Growth rate reflects a bottleneck on the resource sharing between cellular processes
2010
Goelzer , Anne (INRA , Jouy-En-Josas (France). UR 1077 Mathématique, Informatique et Génome) | Tanous-Healy , Catherine (INRA , Jouy-En-Josas (France). UR 1077 Mathématique, Informatique et Génome) | Scorletti , G. (Ecole Centrale de Lyon, Lyon(France). Laboratoire Ampère) | Fromion , Vincent (INRA , Jouy-En-Josas (France). UR 1077 Mathématique, Informatique et Génome)
The growth rate should be a highly optimized process in bacteria since the battle for the conquest of ecological niches is tough. Understanding the main elements governing the growth rate management is crucial to further understand and predict the bacterium behaviour with respect to various environmental conditions. Constraint-based approaches integrating the whole metabolic network of an organism such as Flux Balance Analysis successfully predicted the maximum growth rate reachable in various conditions [1]. However, they fail to predict a number of commonly observed metabolic strategies. Here we showed that the sharing of resources between the cellular processes intrinsically and structurally limits the growth rate [2]. We formalized the problem of resource repartition at the cell scale as an optimization problem and demonstrated the existence of a trade-off for the protein repartition between the translation apparatus and the metabolic network. Moreover, the resolution of this optimization problem for Bacillus subtilis allows the estimation for a given medium composition of (i) the maximal growth rate reachable; (ii) the concentrations of ribosomes, the concentration of proteins involved in the metabolic network and more generally the resource repartition between cell components; (iii) the flux distribution. Besides, we also predicted the induction and repression of metabolic sub-systems with respect to the environmental condition which correspond to the recently identifie elementary modules of Bacillus subtilis [3]. Finally we also recovered the well-known evolution of ribosomes and metabolic proteins with respect to the growth rate of the Copenhague school [4]. The proposed method, named ``Resource Balance Analysis'' (RBA), thus constitutes a powerful tool to explore many biological aspects such as the amino acid composition of enzymes, the codon usage or the emergence of structured genetic regulations. Moreover, RBA should be helpful to evaluate the impact of genetic modifications in the context of synthetic biology.
----
Translate this sentence from the abstract on bacterial growth rate into Spanish: "However, they fail to predict a number of commonly observed metabolic strategies." The material that comes next is from a separate source.
----
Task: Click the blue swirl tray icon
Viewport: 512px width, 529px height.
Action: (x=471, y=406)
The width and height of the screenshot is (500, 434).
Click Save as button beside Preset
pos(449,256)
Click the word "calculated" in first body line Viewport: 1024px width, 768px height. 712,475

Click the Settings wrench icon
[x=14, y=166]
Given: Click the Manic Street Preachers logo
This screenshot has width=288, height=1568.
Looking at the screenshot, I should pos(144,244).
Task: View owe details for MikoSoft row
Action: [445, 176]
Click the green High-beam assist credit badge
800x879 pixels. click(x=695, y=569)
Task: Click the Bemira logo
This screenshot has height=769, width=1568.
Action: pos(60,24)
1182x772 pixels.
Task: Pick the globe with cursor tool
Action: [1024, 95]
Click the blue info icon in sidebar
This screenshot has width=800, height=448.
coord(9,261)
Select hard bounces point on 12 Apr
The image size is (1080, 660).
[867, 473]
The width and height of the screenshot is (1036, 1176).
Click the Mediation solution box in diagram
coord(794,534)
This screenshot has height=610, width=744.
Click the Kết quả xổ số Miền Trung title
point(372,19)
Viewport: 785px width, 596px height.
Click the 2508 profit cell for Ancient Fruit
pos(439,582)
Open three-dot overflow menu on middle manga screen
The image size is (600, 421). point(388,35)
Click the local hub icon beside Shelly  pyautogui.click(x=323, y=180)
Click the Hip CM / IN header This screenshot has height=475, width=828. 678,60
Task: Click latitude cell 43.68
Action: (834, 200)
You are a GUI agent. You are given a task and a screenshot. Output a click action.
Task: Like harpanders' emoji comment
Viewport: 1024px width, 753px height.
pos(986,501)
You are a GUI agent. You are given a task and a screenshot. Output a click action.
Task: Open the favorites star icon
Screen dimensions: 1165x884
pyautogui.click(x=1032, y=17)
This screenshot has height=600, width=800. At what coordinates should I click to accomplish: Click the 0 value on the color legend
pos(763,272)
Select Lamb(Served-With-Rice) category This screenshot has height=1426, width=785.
----
◆ **Output below**
Sin embargo, no logran predecir varias estrategias metabólicas que se observan comúnmente.